I'll be devastated if I eventually end up working in something completely unrelated or return to admin temping prior to graduating from my undergraduate degree. I wonder if I'll end up as a check out girl in Tescos like my parents predicted when I was just starting secondary school :-(
But, I don't regret my PhD at all. OK, I'm a dress size larger with a few more grey hairs, but I'm far more confident (despite how I may appear online) and learnt loads about myself and developed expertise in my thesis subject. oooooo Keenbean- we share some similar research interests ;-)
Best of luck Vilee
======= Date Modified 20 Jun 2011 08:57:18 =======
Following a positive viva voce outcome just over a week ago (still in disbelief!!), I'm intending to finish this PhD around September time. I'm thinking of sending my supervisors Selfridges hampers around Christmas time. Probably a little generous considering what I've been through over the last four/five years, but I would like to get them something assuming I'm awarded with a PhD after I've completed and worked through my examiners corrections. Despite everything, they've given me a fantastic opportunity and I'll always be grateful to them for letting me work on such interesting projects ;-)
======= Date Modified 13 Jun 2011 01:17:03 =======
Hi Bilbo- helpful as ever :)
Yes I scribbled some notes during the viva and after the viva I quickly sent a list of the main issues that were discussed to my supervisors. Most of the issues were about replacing terminologies, adding a few small sections to my methods and discussion chapters, renaming my chapter titles and cutting my thesis by about a third. They said I've added far too much detail in parts but they've recommended I either move some of the detail as an appendix in the case of context and historical tables or remove some extra detail and write up as a journal paper or book chapter. My corrections are mainly about 'sharpening' my writing style and keeping things concise, but nothing substantial such as more data collection, analyses or adding more tables.
My examiners said they will be sending out a very detailed report and list of all the corrections they want me to work through.
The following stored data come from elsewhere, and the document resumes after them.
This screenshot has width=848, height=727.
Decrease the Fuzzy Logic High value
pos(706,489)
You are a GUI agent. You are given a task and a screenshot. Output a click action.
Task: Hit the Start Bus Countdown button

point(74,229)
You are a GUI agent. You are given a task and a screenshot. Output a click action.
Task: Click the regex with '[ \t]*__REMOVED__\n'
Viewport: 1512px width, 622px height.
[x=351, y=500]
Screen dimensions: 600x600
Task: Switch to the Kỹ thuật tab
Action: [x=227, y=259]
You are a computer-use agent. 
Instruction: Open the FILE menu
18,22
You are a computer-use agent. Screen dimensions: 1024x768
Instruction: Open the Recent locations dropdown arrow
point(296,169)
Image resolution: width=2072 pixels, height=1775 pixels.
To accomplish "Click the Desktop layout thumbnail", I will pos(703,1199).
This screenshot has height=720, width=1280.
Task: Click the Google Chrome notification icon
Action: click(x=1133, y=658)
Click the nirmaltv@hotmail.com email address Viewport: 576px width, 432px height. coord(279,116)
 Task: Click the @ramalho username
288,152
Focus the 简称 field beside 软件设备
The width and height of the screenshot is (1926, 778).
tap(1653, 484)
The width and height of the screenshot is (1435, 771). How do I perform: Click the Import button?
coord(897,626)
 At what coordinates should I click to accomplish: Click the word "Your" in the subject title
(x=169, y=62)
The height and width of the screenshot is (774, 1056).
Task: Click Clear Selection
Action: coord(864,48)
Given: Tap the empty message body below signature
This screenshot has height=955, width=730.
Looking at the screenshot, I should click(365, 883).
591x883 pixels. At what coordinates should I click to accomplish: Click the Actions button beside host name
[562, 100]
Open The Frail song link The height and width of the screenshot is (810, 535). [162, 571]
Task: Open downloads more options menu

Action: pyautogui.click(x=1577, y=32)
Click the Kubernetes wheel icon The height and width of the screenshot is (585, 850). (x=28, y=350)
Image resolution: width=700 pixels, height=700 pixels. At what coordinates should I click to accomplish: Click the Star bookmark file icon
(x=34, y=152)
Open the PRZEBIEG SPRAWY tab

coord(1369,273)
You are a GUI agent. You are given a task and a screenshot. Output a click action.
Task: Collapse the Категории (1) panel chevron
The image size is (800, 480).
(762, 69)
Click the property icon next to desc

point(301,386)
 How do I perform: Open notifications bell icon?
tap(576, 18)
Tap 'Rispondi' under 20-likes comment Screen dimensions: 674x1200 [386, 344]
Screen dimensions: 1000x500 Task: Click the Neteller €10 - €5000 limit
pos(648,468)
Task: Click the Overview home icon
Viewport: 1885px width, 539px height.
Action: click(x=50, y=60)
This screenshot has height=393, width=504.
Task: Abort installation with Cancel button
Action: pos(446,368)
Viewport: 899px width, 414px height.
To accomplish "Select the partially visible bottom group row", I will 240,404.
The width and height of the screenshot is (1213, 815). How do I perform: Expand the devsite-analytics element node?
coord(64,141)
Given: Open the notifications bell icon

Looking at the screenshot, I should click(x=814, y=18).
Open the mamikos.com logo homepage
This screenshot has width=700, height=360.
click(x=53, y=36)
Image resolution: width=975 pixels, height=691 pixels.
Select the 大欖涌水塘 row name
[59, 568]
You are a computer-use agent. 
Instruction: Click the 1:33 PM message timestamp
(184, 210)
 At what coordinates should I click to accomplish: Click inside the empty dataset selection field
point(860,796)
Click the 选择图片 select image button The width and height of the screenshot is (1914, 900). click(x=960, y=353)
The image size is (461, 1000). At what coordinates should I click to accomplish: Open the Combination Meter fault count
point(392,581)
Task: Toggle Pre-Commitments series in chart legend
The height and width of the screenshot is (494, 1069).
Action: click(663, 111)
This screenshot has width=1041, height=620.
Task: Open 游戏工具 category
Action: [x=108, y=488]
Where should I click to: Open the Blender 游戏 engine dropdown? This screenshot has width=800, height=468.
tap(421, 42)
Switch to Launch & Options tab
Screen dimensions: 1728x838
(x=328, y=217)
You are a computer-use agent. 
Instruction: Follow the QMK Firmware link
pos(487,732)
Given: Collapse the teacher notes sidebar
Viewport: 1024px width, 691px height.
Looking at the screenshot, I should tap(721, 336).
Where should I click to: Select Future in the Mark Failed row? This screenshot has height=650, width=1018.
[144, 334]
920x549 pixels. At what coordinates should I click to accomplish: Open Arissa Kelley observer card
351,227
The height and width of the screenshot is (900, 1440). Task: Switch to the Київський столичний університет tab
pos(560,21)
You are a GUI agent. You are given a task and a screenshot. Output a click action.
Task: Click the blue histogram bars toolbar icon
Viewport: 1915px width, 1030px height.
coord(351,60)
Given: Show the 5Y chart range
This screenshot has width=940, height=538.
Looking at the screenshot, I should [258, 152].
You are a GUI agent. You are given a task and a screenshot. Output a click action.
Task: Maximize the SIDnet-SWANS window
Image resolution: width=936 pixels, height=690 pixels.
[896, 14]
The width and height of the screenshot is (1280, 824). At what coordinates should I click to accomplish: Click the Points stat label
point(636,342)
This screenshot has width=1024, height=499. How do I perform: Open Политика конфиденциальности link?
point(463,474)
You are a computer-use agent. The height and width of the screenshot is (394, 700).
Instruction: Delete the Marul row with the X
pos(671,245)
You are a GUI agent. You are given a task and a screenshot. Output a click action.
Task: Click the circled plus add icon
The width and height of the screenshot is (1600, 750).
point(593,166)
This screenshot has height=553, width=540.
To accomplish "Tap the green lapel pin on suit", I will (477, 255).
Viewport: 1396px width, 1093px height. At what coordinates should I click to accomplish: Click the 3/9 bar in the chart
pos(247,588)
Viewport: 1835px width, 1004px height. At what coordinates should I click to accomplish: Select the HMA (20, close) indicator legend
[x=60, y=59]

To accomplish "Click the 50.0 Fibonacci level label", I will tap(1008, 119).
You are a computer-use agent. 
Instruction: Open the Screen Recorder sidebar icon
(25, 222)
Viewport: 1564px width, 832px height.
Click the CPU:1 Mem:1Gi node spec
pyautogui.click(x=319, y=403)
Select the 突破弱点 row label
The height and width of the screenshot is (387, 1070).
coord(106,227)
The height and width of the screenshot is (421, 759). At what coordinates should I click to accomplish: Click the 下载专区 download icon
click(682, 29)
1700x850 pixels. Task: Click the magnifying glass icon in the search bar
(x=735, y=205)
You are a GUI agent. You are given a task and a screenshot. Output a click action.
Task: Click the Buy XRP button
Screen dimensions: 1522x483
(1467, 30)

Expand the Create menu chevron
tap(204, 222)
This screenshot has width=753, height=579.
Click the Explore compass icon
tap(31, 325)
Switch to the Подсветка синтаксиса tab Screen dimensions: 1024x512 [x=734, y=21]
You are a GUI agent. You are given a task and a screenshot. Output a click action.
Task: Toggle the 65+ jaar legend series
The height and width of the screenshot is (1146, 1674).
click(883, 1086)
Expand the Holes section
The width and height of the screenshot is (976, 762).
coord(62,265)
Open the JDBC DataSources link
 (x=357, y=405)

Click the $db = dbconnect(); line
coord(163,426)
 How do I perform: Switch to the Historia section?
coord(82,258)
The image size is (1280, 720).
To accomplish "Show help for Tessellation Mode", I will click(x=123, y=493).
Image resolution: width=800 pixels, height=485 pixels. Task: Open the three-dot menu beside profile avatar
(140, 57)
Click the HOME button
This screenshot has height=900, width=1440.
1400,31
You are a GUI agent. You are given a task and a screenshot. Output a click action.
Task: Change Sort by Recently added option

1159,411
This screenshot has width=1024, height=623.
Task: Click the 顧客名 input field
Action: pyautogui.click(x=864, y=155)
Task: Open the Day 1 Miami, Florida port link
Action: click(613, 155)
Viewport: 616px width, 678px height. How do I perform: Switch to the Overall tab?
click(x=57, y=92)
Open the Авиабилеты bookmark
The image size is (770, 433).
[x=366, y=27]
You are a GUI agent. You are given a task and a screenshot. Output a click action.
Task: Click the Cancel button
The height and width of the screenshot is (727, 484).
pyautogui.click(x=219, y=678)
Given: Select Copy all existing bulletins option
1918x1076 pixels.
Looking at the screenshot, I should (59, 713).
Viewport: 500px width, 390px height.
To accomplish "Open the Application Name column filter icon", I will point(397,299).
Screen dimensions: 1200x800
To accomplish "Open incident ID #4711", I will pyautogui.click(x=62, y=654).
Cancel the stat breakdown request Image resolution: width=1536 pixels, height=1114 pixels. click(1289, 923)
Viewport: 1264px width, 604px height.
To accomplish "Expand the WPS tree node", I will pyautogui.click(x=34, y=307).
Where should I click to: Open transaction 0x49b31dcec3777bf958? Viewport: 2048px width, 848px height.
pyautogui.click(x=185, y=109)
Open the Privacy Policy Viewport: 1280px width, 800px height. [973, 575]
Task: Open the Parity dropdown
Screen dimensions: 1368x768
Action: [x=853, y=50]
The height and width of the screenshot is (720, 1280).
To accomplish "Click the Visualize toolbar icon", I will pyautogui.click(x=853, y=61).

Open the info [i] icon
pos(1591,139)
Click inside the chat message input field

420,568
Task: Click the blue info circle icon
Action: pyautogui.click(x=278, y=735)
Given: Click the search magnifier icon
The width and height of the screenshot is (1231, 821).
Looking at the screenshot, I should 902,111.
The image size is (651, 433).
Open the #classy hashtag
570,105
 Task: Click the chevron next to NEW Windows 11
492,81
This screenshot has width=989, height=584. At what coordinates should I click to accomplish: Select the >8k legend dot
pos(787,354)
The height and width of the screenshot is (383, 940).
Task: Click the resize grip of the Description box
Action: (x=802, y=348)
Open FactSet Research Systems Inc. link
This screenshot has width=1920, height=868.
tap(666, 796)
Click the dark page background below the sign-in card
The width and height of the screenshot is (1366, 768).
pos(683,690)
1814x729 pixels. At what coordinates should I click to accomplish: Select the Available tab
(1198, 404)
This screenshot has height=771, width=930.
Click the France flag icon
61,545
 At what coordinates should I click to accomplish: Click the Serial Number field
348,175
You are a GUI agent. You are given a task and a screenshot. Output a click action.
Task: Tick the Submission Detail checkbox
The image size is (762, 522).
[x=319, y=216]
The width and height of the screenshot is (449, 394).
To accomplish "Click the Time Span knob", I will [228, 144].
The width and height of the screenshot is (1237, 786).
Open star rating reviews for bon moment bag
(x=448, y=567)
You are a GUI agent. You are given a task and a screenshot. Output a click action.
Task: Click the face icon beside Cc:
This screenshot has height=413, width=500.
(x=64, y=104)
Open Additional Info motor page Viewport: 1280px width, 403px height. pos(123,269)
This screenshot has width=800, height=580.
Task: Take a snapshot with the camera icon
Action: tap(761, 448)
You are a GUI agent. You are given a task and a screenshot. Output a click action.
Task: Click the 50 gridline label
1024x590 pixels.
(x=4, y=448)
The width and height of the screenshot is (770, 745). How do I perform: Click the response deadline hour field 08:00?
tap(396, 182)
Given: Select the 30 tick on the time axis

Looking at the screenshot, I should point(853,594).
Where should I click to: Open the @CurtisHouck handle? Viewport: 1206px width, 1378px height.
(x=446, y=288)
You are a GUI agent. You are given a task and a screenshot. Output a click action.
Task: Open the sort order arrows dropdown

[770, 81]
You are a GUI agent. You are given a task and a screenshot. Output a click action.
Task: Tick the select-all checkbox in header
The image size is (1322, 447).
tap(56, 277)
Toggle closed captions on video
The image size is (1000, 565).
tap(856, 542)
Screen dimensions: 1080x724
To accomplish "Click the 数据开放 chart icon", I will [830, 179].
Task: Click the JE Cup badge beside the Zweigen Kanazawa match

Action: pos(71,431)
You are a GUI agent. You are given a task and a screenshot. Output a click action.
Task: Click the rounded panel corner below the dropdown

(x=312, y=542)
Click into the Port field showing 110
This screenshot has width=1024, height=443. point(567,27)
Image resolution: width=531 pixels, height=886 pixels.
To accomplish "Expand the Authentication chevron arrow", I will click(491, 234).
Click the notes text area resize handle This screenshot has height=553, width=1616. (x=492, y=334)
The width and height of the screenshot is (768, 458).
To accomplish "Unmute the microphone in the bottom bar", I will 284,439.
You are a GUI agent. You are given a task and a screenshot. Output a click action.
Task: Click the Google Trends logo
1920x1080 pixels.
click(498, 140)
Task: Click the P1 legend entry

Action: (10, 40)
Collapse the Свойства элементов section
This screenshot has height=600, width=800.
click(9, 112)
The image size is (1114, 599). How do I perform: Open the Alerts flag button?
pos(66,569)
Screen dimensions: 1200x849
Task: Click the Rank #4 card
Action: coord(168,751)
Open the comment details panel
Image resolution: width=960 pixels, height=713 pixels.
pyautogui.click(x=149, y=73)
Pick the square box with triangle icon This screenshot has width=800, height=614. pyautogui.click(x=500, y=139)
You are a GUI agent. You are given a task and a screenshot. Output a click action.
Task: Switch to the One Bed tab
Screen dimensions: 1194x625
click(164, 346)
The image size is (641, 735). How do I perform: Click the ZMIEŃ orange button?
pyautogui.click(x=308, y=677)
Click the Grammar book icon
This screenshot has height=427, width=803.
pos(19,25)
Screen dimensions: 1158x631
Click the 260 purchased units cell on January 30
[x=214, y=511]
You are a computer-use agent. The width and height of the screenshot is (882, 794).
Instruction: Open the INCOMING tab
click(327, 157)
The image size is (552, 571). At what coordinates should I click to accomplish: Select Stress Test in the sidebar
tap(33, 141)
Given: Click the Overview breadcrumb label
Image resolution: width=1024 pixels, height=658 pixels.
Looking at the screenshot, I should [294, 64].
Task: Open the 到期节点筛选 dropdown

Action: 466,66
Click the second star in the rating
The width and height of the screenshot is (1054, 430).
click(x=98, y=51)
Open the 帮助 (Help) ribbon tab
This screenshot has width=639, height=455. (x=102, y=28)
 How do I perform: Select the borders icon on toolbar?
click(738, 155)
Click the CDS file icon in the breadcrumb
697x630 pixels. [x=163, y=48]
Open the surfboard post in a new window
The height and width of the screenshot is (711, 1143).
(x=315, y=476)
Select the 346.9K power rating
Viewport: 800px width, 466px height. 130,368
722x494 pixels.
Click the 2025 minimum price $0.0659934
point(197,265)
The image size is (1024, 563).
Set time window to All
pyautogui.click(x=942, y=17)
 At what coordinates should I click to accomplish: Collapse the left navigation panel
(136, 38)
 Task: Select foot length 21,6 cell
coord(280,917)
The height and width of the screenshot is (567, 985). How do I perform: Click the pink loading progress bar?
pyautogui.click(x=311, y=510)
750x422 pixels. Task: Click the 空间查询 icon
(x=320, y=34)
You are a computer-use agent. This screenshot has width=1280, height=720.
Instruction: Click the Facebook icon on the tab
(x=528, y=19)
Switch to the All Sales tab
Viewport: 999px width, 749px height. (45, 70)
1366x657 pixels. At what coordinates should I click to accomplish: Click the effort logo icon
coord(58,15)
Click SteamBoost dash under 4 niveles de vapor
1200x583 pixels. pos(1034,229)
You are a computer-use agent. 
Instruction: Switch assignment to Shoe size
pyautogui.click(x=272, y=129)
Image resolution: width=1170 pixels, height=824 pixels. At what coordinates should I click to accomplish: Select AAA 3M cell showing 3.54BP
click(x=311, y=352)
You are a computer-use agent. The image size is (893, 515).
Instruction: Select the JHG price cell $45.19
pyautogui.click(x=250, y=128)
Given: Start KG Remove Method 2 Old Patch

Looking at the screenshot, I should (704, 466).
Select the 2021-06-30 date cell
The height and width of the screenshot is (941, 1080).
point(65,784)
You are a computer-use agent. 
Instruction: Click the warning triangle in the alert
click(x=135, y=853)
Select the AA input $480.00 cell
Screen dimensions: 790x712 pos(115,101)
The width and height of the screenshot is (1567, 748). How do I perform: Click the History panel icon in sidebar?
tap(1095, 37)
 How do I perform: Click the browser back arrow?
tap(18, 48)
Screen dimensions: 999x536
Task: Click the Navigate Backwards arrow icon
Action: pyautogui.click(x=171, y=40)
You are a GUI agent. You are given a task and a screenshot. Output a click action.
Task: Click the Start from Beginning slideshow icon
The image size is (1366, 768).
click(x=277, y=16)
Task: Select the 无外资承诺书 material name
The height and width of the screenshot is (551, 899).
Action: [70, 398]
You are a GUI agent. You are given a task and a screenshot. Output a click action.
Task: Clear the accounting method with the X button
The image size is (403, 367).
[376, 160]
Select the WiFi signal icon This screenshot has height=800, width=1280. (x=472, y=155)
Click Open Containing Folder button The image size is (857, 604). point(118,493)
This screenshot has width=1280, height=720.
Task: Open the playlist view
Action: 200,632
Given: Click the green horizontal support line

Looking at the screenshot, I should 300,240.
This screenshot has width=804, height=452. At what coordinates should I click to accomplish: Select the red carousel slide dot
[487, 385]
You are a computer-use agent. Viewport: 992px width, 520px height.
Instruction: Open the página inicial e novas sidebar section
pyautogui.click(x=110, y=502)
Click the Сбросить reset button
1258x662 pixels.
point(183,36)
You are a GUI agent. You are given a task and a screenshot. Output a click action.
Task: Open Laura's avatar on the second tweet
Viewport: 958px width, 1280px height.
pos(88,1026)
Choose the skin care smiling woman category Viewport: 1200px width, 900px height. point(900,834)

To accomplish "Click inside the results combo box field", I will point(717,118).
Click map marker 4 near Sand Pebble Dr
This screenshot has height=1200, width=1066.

I also have my very detailed list of pre-viva corrections- ie typos, spelling mistakes etc (with page numbers and proposed corrected form presented in tables) and updates on my literature review chapters which I'm hoping will help with my resubmission.
I really feel fired up for this thesis!! Both my examiners were extremely positive about my work and follow up publications from my thesis. For the first time ever, I'm feeling very confident about my PhD and ready to really nail it this time round. All I really needed was a specialist in my field to tell me that I'm on the right track and my work has some value to it. I understand that a fail may still be a possibility post resubmission, but they were very clear that an MPhil or an outright fail was just not an option in my case given the complexities and detail contained within my thesis result chapters, so I guess this is something to be proud of ;-) I'm not taking any chances though. I intend to follow their corrections very very closely.
All in all, my viva has given me a new sense of confidence and self belief as I haven't failed with an MPhil or an outright fail, even with my current thesis draft containing loads of errors and too many words. I've also demonstrated that I can succeed and get through a PhD viva, ok maybe not with a pass PhD, but a successful nevertheless in avoiding a second viva, an MPhil or outright fail.
======= Date Modified 12 Jun 2011 23:52:50 =======
Hi Beejay :) Well I asked them if I had to sit through a second viva and they said no. They just want me to reduce the thesis and add a few minor things. No additional data collection or analyses.